Oh wait, I forgot, the people pushing for it's inclusing are ignorant bigots. That's my favorite part of America!
 
DavidDayton said:
Hmm... this will be interesting, if only because it will lead to a debate between the intentions of the founding fathers as seen in the Declaration of Independence and the guidelines strictly laid out in the Constitution.
Also the Virginia Statute for Religious Freedom(Jefferson) and Remonstrance Against Religious Assessments(Madison).

...but this is about a line added by catholics to a pledge written by a socialist. ;)
 
Hitokage said:
Nobody is "forced" to do homework either, if we're gonna talk along those lines.

Which is why I said: "The issue of whether it's existence in schools as a practice is coercive or not is an argument worth considering however."

Nerevar said:
I would say the very fact that the teacher is leading the students makes it coercive (not to mention 90+% of the other students saying it), whether or not they even understand if they have an option to say it. Groupthink can be very coercive, especially to children who naturally have an overwhelming desire to "fit in".

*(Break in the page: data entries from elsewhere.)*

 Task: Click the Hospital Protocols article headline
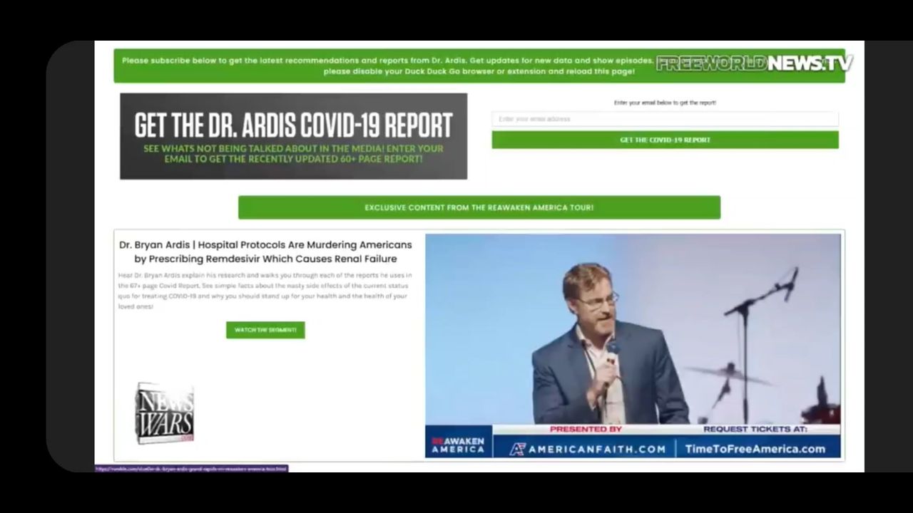265,252
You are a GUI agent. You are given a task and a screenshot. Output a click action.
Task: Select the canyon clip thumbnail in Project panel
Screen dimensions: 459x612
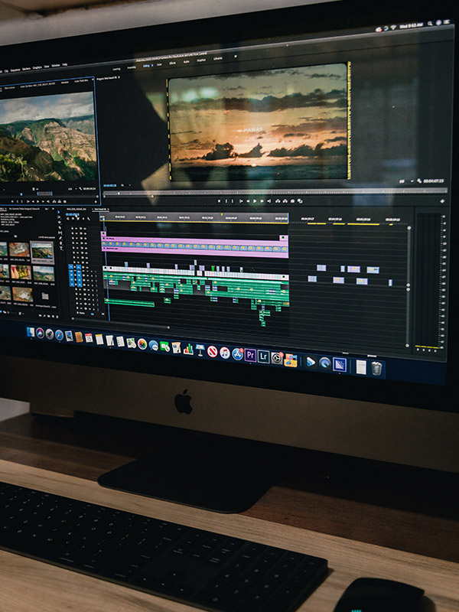click(x=42, y=251)
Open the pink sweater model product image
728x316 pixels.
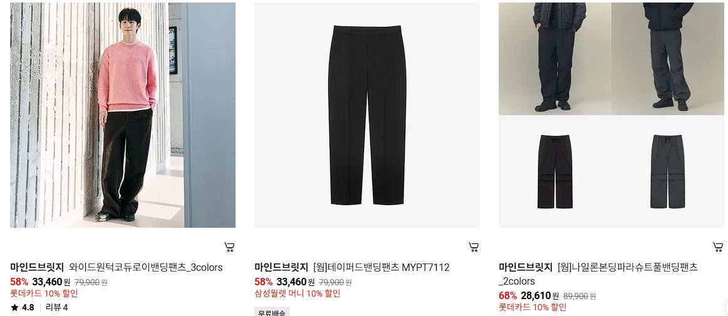[x=123, y=115]
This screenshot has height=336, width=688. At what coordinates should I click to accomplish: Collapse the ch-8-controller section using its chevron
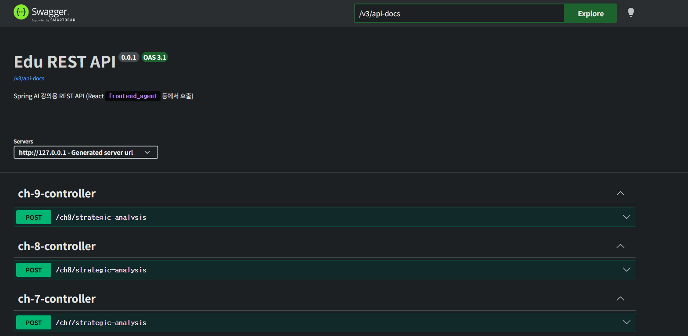pyautogui.click(x=620, y=246)
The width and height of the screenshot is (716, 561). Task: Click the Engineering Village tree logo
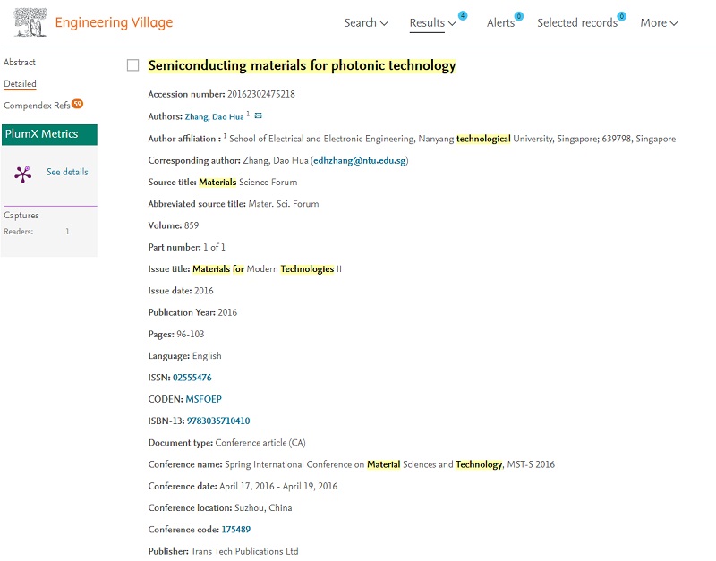[x=30, y=22]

Strictly speaking as a legal issue, I agree. That was exactly how the US Supreme Court saw the issue in the 1960's with Engel v. Vitale, when a public school principal lead the students in prayer every morning. The principal argued that reciting the prayer did not violate the Establishment Clause of the First Amendment because participation on the part of the students and teachers was "voluntary". The US Supreme Court ruled that even though the prayer itself was for the most part non-denominational and voluntary, it was still unconstitutional. Mentioning "God" in the prayer was still distinguishing a specific family of religions (in this case, Monotheism) and although it was voluntary, participation by peers and adults could make the environment itself coercive in nature.

The US Supreme Court came up with a way of testing whether or not an action violated the Establishment Clause of the First Amendment in Lemon v. Kurtzman -- known as the "Lemon Test" -- which consists of the following three rules:

1.) The action must have a legitimate secular purpose.
2.) The action must not have the primary effect of either advancing or inhibiting religion.
3.) The action must not result in an "excessive entanglement" of the government and religion.

IMHO, going by both the stare decisis of Engel v. Vitale and the Lemon Test itself, it is hard for one to argue against the outcome of this federal case. I am curious as to what level of the federal courts this decision was handed down from.
 
Dan said:
Yeah, I went to a pretty liberally minded district, but even there, if you didn't stand for the pledge and recite it, the other students would notice and make a big deal out of it either in being offended or making fun, and sometimes even the teachers would be offended.

Bingo! Even if you're not in a school where you'll be officially punished for not reciting it, you'll be publicly frowned upon all around by dozens of people who are saying it just because everyone else is. The god line in the pledge has bugged me as far back into elementary school as I can remember. I'm all for being pro-America, but I'm not religious at all, and it always weirded me out to have to say we were one nation, under god. But I said it every day, because I didn't want to get teased like the jehovah's witness person who just stood there silently during the pledge.